Exercise
Extract the records below word for word and ignore the images.

Saved data entries:
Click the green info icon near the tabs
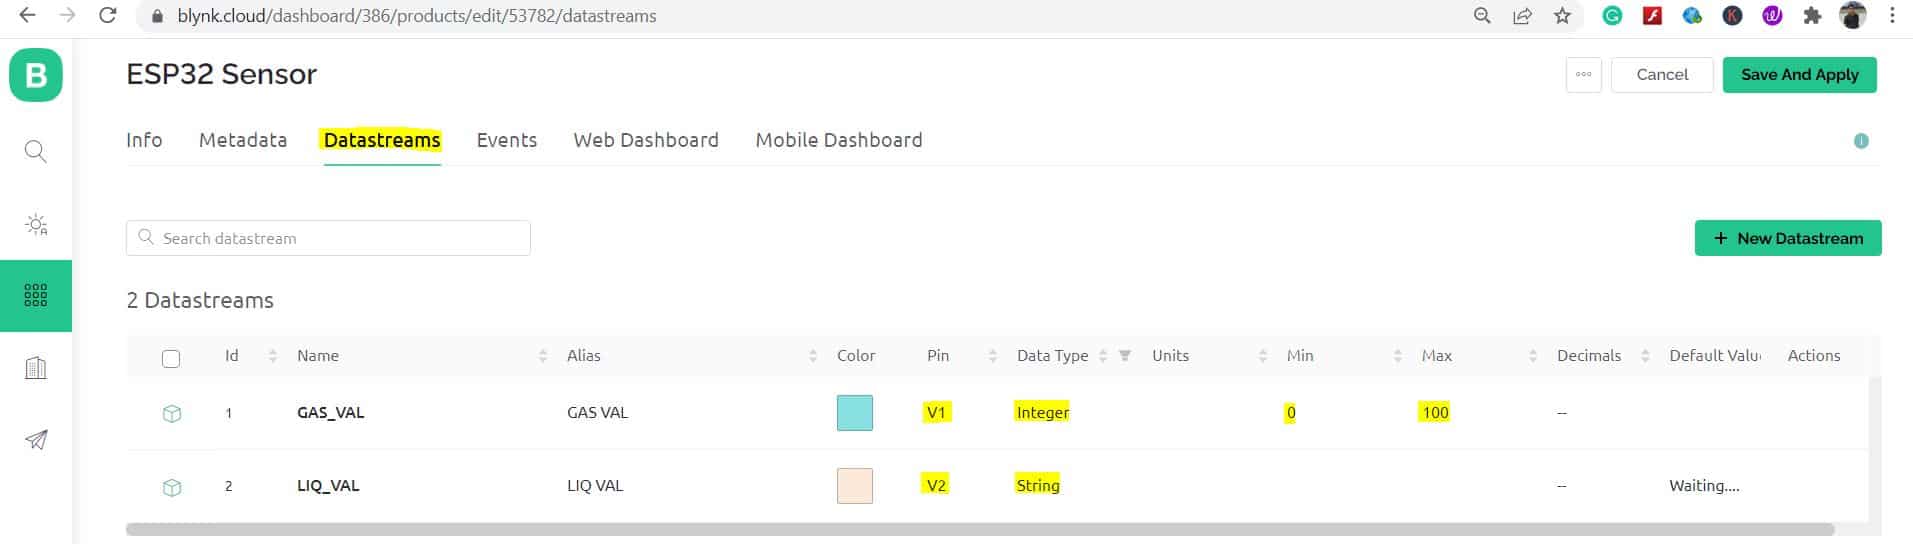 [1861, 141]
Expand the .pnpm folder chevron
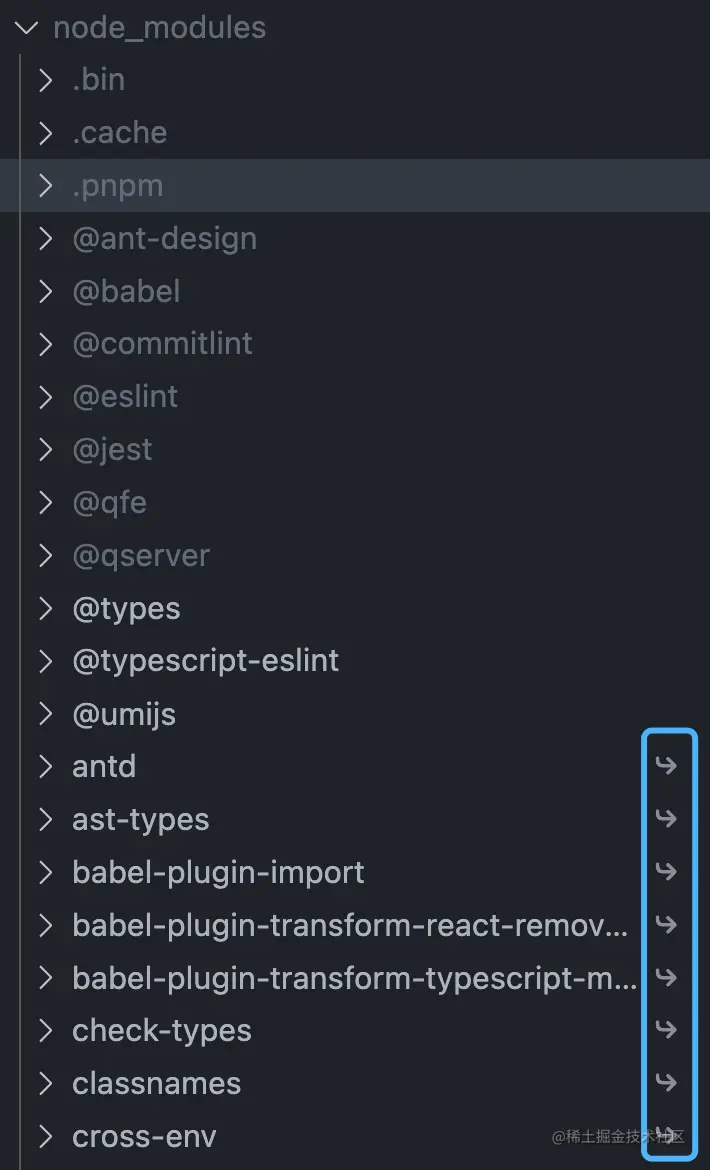The width and height of the screenshot is (710, 1170). (45, 185)
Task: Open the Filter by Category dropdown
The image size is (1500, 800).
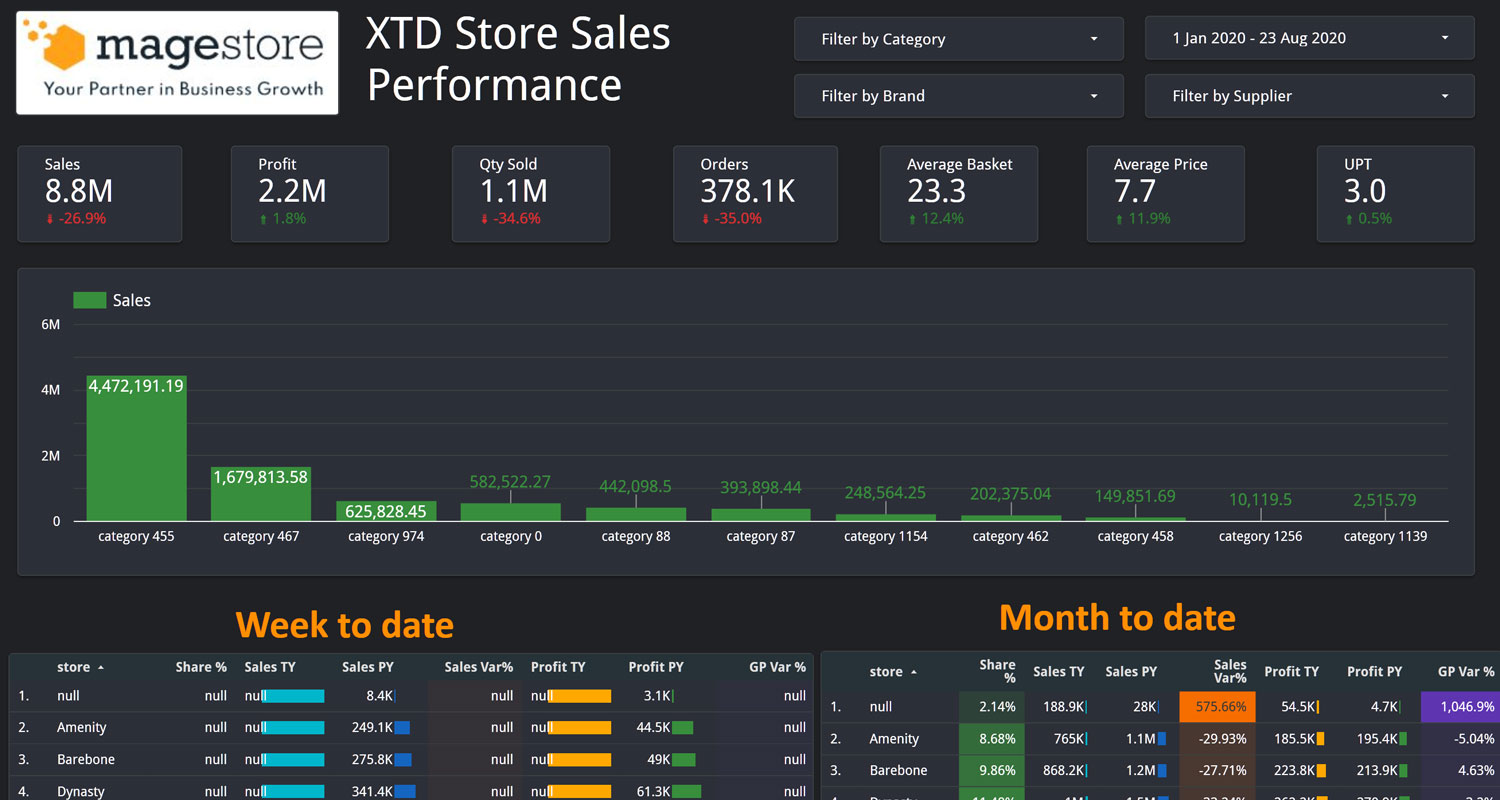Action: [x=959, y=39]
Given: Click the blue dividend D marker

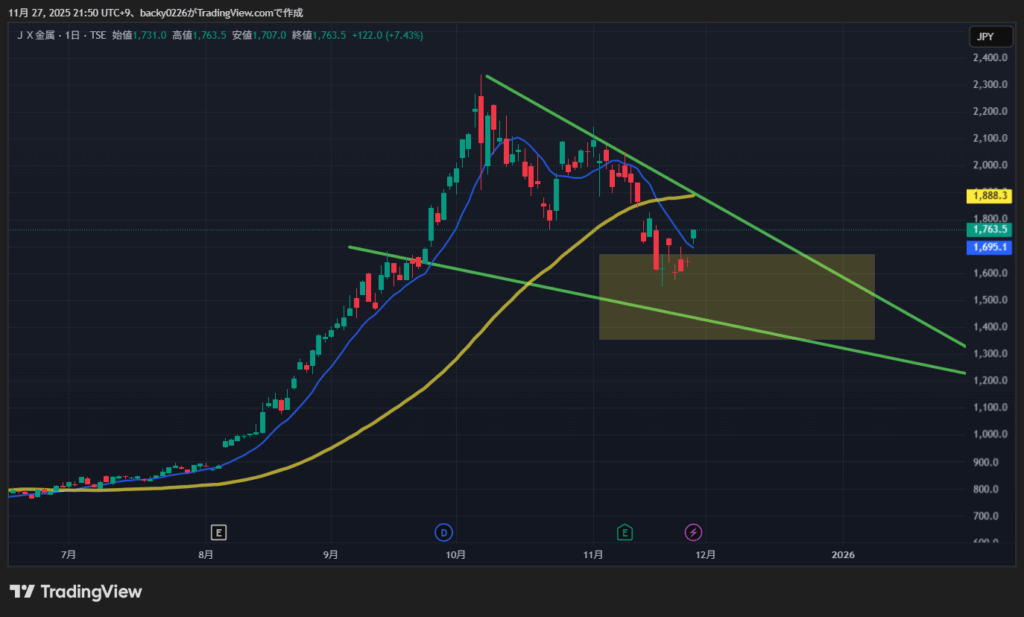Looking at the screenshot, I should (x=444, y=531).
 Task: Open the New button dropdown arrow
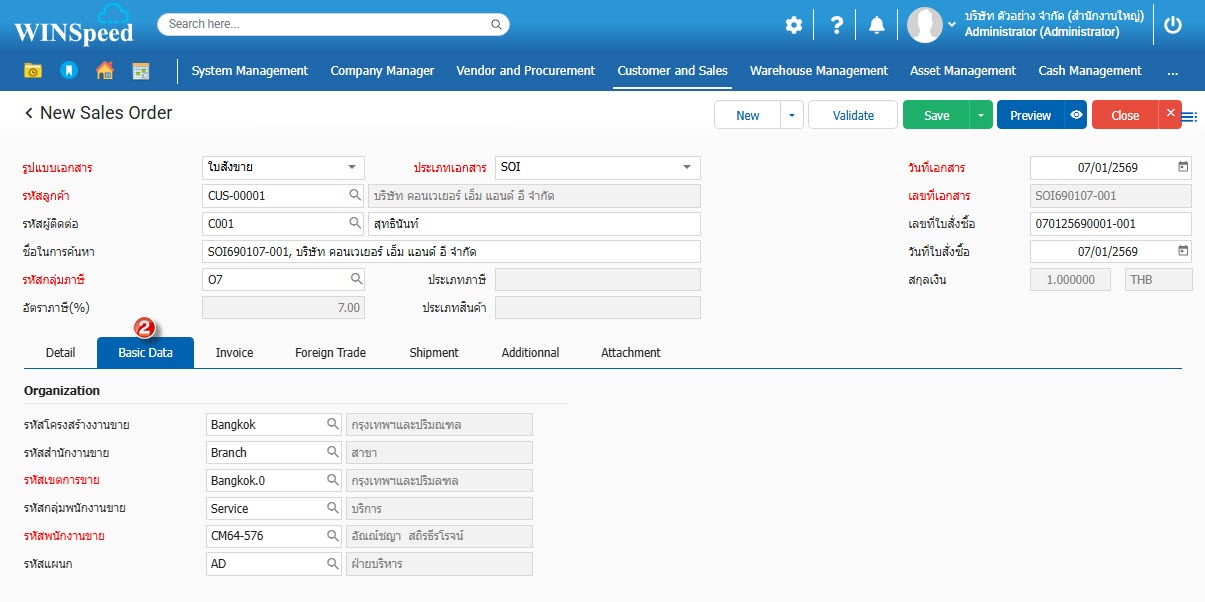(791, 115)
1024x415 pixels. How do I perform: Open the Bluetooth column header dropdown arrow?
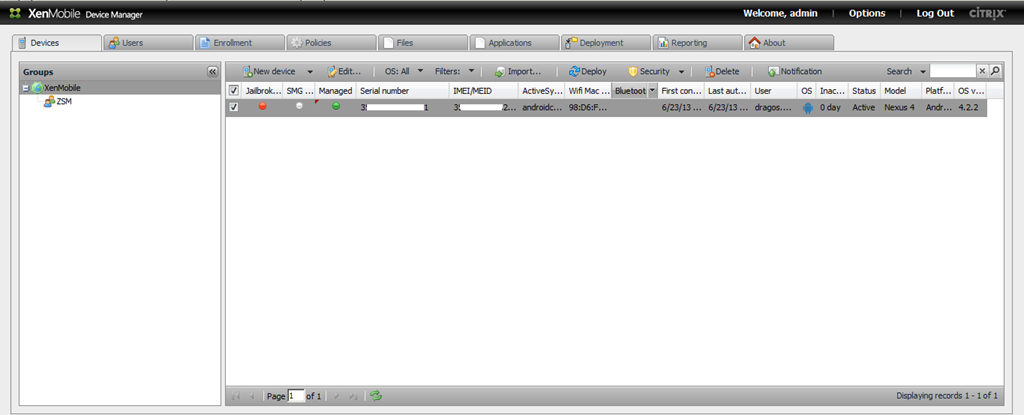point(652,90)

Response for this exercise
Click the green info icon near the tabs
 [1861, 141]
Expand the .pnpm folder chevron
The width and height of the screenshot is (710, 1170). (45, 185)
Task: Open the Filter by Category dropdown
The image size is (1500, 800).
Action: [x=959, y=39]
Given: Click the blue dividend D marker

Looking at the screenshot, I should (x=444, y=531).
 Task: Open the New button dropdown arrow
(791, 115)
1024x415 pixels. How do I perform: Open the Bluetooth column header dropdown arrow?
point(652,90)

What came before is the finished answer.